La revue The Drawer existe depuis 2011 et propose régulièrement des numéros thématiques donnant un aperçu sur la production d’un échantillon d’artistes contemporains qui ont choisi le dessin pour médium. Pas de rédactionnel, toute la place est laissée à la création. « Portraits », « Wall drawings », « Noir », « Amour » ou encore « Les Choses », tels sont quelques-uns des thèmes explorés dans les numéros précédents. Le dernier en date, qui porte le n° 25 (et qui est aussi le premier coédité et distribué par les éditions Klincksieck / Les Belles Lettres) est, pour la première fois, consacré à la bande dessinée.

Vingt-deux artistes, en majorité français, s’en partagent le sommaire. Si le numéro contient effectivement des pages de bande dessinée (sous les signatures de Pepa Prieto Puy, Paul Descamps, Anthony Huchette, Louise Aleksiejew ou encore Elène Usdin, la dernière citée étant sans doute la plus connue des amateurs puisque, outre quelques collaborations à Métal hurlant, elle a signé l’album René.e aux bois dormants, chez Sarbacane, qui fut très remarqué), il fait aussi la part belle à des illustrateurs et plasticiens « dont les travaux évoquent dans leur facture ou leur façon de faire récit la culture BD qui les a inspirés », ainsi que l’énonce le préambule. Une sélection pour le moins discutable, où se déploie notamment un imaginaire fantastico-érotique qui, à mon sens, renvoie davantage au syncrétisme de la pop culture contemporaine et à la faveur dont y jouissent la fantasy et le manga, qu’à un dialogue fécond avec les composants de la bande dessinée comme art.

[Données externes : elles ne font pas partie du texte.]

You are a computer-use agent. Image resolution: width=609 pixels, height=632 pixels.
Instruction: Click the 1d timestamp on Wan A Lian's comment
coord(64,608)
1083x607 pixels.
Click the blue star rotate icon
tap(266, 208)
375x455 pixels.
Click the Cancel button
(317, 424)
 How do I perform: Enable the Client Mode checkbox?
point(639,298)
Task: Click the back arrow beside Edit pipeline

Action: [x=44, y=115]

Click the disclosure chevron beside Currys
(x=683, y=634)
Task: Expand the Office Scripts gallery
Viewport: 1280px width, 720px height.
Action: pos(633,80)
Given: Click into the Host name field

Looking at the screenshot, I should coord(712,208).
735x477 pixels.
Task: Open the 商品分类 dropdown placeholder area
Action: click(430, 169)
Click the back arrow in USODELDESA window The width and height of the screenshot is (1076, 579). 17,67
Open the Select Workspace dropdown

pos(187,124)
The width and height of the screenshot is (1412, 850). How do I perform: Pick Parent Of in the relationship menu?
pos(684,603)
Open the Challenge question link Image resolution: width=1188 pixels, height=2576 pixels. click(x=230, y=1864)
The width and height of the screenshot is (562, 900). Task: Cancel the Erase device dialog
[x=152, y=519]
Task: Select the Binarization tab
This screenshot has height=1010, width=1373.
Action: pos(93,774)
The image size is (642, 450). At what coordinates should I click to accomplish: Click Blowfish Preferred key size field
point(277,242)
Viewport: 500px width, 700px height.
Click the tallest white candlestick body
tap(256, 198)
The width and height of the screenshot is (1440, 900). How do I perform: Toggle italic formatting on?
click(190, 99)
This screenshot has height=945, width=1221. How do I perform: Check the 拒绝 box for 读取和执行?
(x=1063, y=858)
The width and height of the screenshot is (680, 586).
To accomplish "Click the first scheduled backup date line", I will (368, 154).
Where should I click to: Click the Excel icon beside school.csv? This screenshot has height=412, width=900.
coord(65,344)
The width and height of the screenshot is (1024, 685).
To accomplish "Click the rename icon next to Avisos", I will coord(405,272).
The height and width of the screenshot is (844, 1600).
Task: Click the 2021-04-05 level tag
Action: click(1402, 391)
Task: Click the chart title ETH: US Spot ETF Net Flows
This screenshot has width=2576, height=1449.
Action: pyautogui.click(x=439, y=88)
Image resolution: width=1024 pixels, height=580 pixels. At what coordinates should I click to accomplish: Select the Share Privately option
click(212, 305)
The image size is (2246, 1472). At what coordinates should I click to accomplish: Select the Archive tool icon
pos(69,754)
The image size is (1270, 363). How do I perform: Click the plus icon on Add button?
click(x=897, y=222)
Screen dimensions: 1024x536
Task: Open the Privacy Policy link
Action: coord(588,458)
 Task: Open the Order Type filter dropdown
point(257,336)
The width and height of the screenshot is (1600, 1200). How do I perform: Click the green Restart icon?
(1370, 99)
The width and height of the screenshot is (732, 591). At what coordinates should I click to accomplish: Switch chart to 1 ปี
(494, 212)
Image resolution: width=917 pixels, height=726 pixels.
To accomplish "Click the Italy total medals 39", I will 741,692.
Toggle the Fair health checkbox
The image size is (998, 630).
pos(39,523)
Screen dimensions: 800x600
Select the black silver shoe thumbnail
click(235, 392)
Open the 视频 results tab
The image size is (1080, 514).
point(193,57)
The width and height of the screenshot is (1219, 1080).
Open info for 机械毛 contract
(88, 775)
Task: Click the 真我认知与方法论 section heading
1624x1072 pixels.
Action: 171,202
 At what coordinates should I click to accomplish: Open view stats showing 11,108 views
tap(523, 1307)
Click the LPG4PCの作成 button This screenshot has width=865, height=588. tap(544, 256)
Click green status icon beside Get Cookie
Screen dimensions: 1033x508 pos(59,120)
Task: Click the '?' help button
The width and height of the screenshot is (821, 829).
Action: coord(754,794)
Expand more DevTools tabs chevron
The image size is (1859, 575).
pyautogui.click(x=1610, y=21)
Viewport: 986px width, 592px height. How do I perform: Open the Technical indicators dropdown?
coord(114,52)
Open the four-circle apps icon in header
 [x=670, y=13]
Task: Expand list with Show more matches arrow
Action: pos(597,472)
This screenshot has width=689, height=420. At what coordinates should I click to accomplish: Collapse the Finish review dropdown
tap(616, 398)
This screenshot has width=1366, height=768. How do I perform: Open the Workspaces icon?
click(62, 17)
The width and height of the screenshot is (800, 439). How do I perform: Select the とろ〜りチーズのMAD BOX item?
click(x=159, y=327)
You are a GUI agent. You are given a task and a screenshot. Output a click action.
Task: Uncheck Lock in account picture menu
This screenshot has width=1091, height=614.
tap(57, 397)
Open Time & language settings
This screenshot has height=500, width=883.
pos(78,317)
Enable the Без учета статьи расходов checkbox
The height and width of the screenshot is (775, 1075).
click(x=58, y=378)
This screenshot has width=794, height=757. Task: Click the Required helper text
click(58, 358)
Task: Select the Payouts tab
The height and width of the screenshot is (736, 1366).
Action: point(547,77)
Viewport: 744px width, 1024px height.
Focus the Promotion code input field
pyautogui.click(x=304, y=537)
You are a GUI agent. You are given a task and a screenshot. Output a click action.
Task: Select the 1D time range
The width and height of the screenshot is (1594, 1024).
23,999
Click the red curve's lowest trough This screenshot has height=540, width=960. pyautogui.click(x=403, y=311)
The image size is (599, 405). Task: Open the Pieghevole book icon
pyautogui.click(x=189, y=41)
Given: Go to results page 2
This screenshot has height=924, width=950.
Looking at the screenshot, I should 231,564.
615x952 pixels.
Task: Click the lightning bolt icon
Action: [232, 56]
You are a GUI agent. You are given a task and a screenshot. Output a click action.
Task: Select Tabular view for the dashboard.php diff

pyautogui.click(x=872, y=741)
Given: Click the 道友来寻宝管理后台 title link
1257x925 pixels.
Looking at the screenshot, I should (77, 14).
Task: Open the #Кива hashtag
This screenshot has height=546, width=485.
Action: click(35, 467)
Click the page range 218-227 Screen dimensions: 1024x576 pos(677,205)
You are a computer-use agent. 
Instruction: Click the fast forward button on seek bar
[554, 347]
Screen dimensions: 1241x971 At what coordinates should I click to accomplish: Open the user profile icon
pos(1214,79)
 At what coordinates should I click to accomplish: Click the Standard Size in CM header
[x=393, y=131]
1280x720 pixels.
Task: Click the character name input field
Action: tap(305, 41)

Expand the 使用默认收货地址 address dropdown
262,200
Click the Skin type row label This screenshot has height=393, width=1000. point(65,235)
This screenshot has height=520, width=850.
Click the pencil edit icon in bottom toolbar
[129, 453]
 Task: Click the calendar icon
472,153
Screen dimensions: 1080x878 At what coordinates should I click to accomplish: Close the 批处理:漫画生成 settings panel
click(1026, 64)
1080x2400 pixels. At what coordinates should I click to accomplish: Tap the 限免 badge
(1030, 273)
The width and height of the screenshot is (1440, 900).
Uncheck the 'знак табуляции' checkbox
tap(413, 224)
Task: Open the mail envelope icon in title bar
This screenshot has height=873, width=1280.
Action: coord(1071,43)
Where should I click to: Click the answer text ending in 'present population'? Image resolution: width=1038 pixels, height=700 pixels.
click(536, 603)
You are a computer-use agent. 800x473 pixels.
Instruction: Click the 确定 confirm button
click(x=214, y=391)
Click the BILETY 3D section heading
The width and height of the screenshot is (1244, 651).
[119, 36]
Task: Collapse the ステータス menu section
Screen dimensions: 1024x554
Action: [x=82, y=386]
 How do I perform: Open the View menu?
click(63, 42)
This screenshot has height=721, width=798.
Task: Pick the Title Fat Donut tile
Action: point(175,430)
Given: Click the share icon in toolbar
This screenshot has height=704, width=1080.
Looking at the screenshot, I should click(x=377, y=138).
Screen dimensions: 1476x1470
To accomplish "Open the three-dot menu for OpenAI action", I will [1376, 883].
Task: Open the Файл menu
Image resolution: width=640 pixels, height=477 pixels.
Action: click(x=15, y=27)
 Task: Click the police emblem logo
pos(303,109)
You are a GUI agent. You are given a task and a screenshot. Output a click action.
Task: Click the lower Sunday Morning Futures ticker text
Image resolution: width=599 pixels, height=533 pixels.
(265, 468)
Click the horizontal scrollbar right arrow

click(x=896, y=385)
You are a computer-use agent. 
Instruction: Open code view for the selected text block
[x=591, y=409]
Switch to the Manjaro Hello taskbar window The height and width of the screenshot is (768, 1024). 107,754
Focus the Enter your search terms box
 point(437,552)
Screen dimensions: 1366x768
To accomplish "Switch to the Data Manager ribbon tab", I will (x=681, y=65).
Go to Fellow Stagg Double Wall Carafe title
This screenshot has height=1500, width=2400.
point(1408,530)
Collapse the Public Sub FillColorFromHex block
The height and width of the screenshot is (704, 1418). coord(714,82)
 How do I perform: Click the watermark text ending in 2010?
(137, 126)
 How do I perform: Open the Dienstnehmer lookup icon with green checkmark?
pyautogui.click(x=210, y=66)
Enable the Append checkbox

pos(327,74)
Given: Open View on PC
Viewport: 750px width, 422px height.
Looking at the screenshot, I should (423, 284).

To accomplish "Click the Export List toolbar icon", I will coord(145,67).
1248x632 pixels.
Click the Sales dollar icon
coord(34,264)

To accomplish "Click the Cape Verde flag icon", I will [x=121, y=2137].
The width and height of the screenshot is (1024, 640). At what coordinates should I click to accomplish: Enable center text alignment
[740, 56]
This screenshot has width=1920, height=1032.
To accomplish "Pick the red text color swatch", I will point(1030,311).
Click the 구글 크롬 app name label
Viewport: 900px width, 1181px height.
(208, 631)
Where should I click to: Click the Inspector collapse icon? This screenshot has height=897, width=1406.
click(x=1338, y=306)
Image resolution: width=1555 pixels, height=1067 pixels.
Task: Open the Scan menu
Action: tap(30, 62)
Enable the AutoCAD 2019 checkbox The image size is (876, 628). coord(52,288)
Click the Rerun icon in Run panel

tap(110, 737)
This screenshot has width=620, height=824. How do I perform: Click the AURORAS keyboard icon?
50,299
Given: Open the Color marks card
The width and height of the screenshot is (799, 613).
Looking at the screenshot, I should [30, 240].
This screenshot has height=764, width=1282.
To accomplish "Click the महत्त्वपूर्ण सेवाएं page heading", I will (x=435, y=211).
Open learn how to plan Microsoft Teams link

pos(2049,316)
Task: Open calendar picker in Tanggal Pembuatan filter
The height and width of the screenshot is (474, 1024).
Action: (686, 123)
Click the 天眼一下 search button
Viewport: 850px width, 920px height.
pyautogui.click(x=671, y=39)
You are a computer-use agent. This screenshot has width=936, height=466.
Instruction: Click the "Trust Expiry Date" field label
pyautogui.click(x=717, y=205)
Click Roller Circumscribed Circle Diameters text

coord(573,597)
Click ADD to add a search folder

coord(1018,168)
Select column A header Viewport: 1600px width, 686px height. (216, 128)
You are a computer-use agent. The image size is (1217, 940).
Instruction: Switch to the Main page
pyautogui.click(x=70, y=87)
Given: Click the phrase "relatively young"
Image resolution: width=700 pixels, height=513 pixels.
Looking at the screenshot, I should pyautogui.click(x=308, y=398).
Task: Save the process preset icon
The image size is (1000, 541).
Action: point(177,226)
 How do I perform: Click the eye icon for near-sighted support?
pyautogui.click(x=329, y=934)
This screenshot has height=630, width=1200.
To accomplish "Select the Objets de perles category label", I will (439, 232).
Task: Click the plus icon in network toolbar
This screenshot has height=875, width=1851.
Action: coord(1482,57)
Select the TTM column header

De ce numéro, je retiendrai comme particulièrement réussies les 6 pages signées Yvan Guillo, alias Samplerman. Né en 1971, il ne s’agit plus tout à fait d’un jeune artiste mais beaucoup l’ont découvert en 2019, lorsqu’il a reçu le prix de l’École Européenne Supérieure de l’Image et bénéficié, à ce titre, d’une belle exposition rétrospective. Spécialiste du collage, il compose des images à partir de prélèvements effectués dans les pages de vieux comics qu’il trouve au sein des collections numérisées de certaines bibliothèques. Comme le soulignait son éditeur, Benoît Preteseille, qui a publié son album Anatomie narrative à l’enseigne des éditions Ion en 2021, Samplerman, lui, questionne « les mécanismes de la bande dessinée elle-même : les compositions, l’usage des gouttières, le rapport au trait et à l’abstraction, etc. »

Samplerman, "Ce que c'est que la bande dessinée", page 3

Samplerman, « Ce que c’est que la bande dessinée », 2024, page 3 – © The Drawer et Klicksieck et l’auteur

Sa contribution à The Drawer s’ouvre d’ailleurs sur la question-prétexte : « Qui peut prétendre savoir ce que c’est que la bande dessinée ? », posée par une sorte de canard enveloppé dans un linceul. Un homme nu, barbu, très probablement prélevé dans une planche chronophotographique, prétend, deux pages plus loin, être ce sachant et nous invite à le suivre pour découvrir ce qu’il en est de cet art. Naturellement aucune réponse ne sera donnée, le propos étant constamment interrompu, parasité, dénoncé comme sans objet, de la même manière que les images, elles aussi, sont déconstruites, perturbées, envahies par toutes sortes de motifs qui surgissent d’on ne sait où, comme animés d’une vie propre. Le chaos qui en résulte est visuellement très séduisant, et ce qui s’annonçait comme une dissertation se métamorphose en pur spectacle.